Databases 16 min read

Understanding InnoDB Table Locks, Intent Locks, and AUTO‑INC Locks in MySQL 8.0

This article explains the architecture of MySQL's InnoDB storage engine locks, covering server‑level metadata locks, table‑level shared and exclusive locks, intent locks, and the three modes of AUTO‑INC locks, with practical SQL examples and performance‑schema queries.
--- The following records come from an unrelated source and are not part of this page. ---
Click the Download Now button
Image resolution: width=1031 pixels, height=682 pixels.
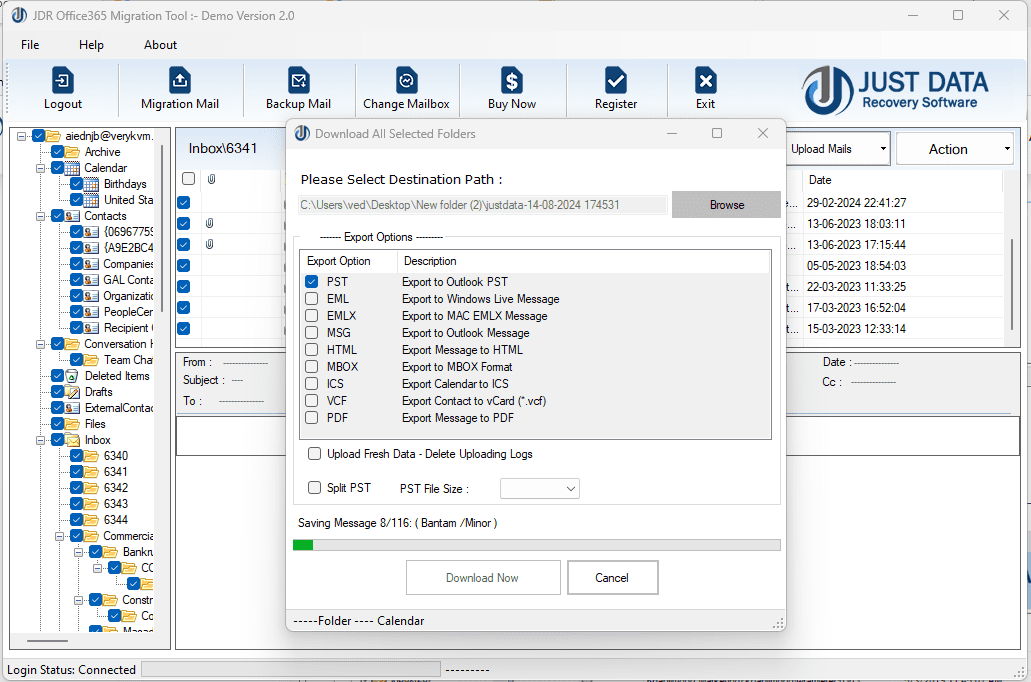(483, 577)
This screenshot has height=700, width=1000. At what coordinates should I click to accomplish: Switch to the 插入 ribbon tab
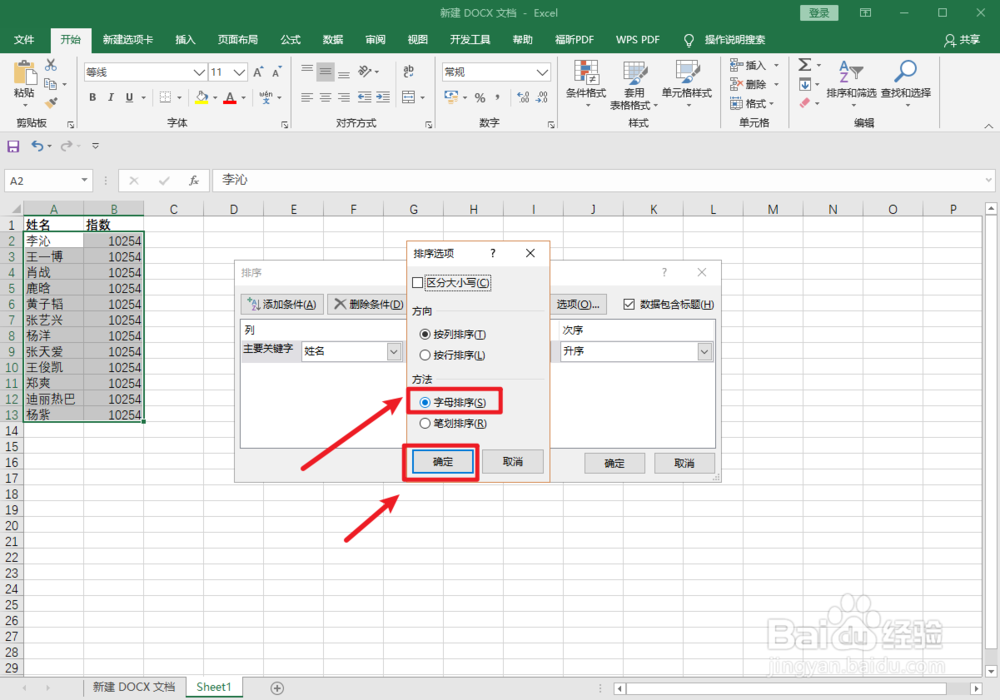pos(184,39)
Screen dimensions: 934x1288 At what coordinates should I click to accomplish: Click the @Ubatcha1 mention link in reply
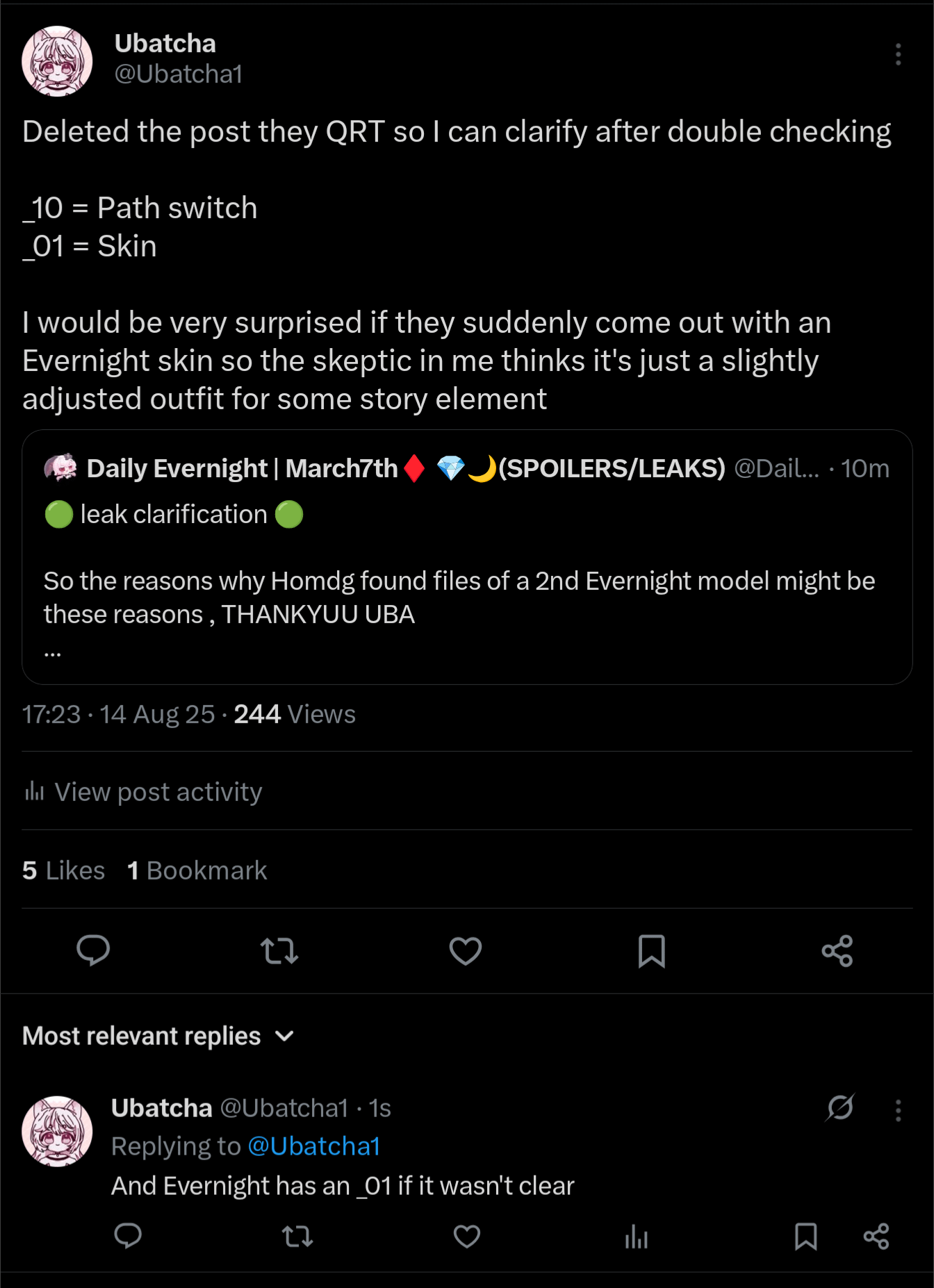click(x=314, y=1146)
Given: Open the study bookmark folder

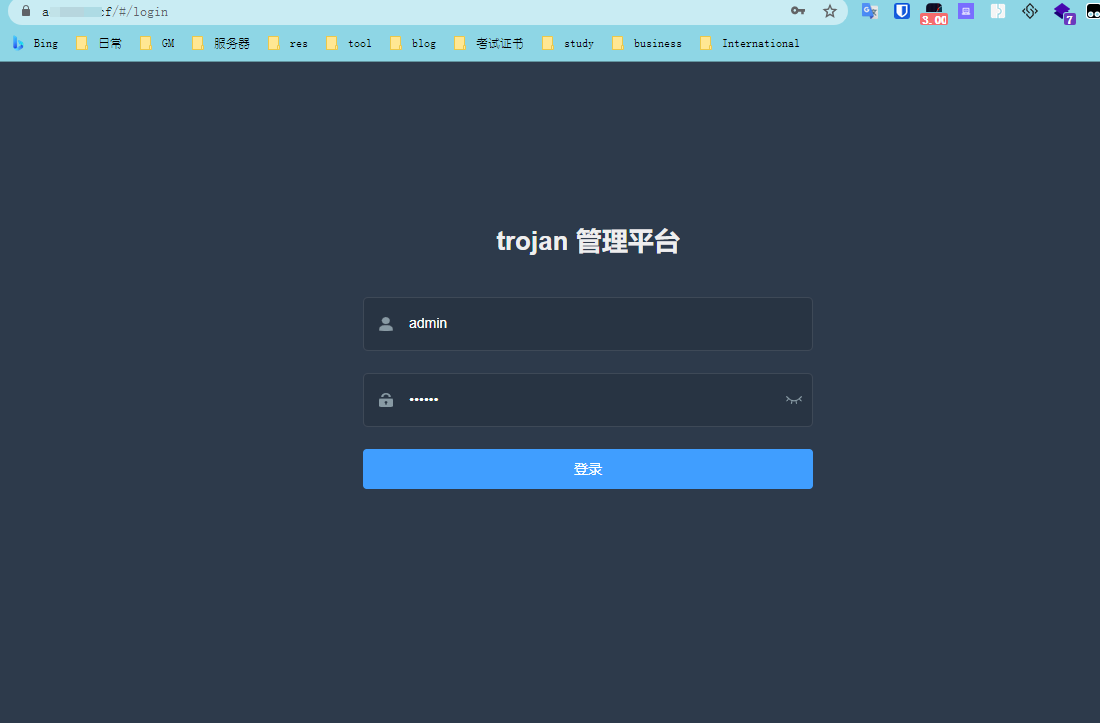Looking at the screenshot, I should [x=568, y=43].
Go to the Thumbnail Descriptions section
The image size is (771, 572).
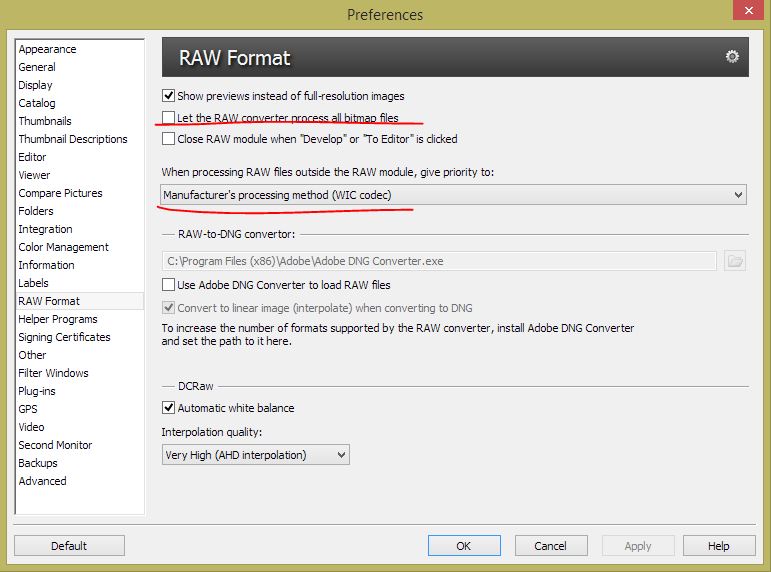(73, 139)
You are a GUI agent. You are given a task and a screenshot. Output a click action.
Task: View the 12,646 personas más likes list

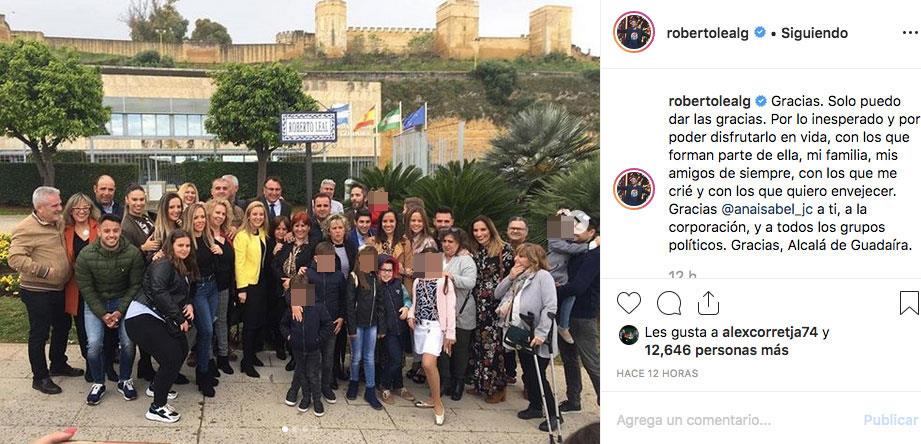(x=717, y=351)

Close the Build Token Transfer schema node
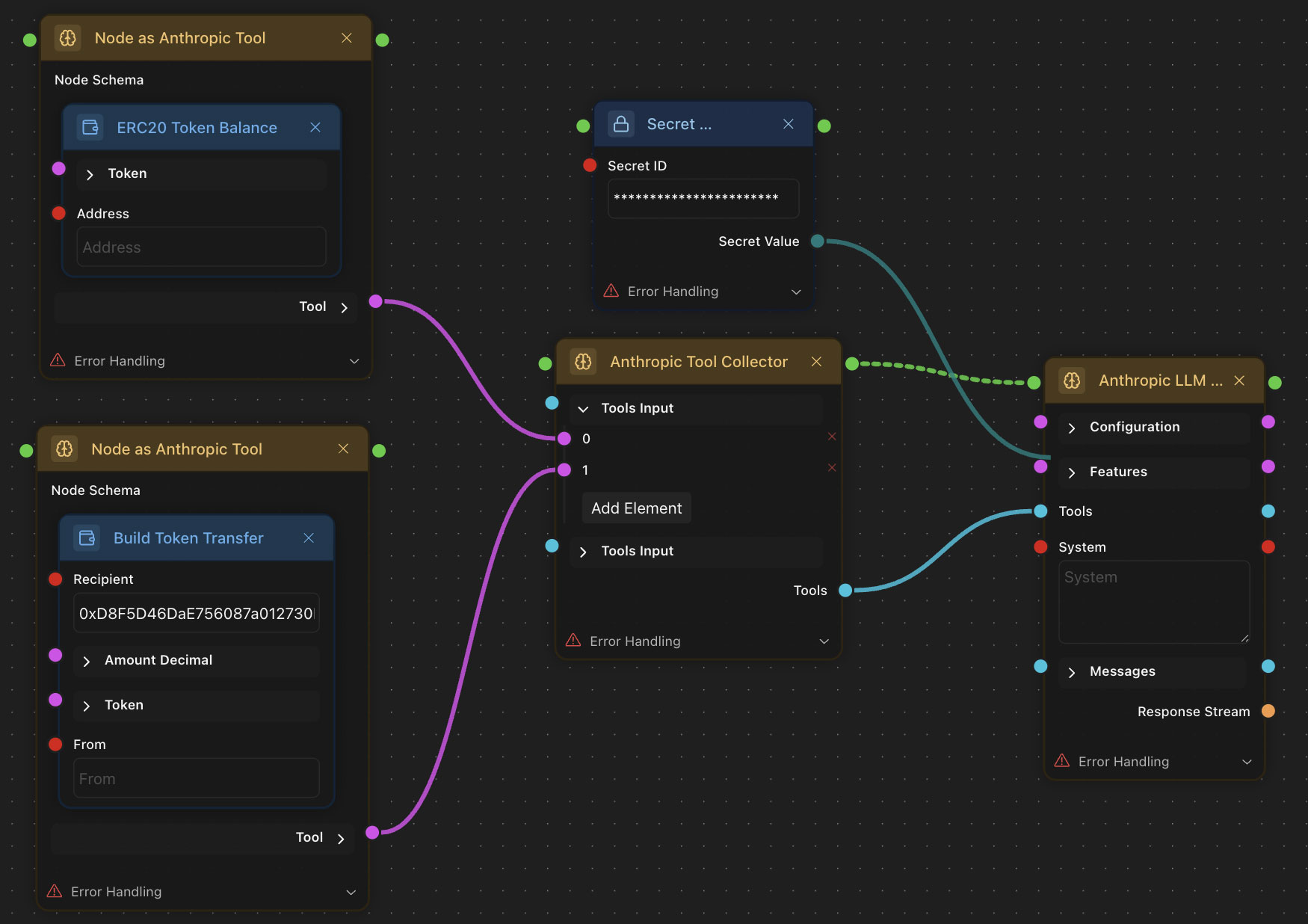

Aikesheng Open Source Community
Aikesheng Open Source Community
Aikesheng Open Source Community
Understanding InnoDB Table Locks, Intent Locks, and AUTO‑INC Locks in MySQL 8.0

1. Overview

MySQL uses a plug‑in storage‑engine architecture that can be viewed as two layers: the server layer and the storage‑engine layer. Accordingly, MySQL locks are also divided into two major categories: server‑level metadata locks (MDL) and storage‑engine locks implemented by each engine.

InnoDB supports table locks, row locks, and predicate locks (the latter used for spatial indexes and not covered here). Table locks include Shared (S), Exclusive (X), Intent Shared (IS), Intent Exclusive (IX), and AUTO‑INC locks. Row locks include Shared (S) and Exclusive (X), with a special Insert‑Intention lock ( LOCK_INSERT_INTENTION ). Row‑level shared and exclusive locks can be further classified as:

Record lock ( LOCK_REC_NOT_GAP )

Gap lock ( LOCK_GAP )

Next‑Key lock ( LOCK_ORDINARY )

The article then focuses on InnoDB table‑level locks.

2. Shared Lock & Exclusive Lock

A shared lock allows multiple transactions to read a table simultaneously, while an exclusive lock permits only one transaction to modify the table.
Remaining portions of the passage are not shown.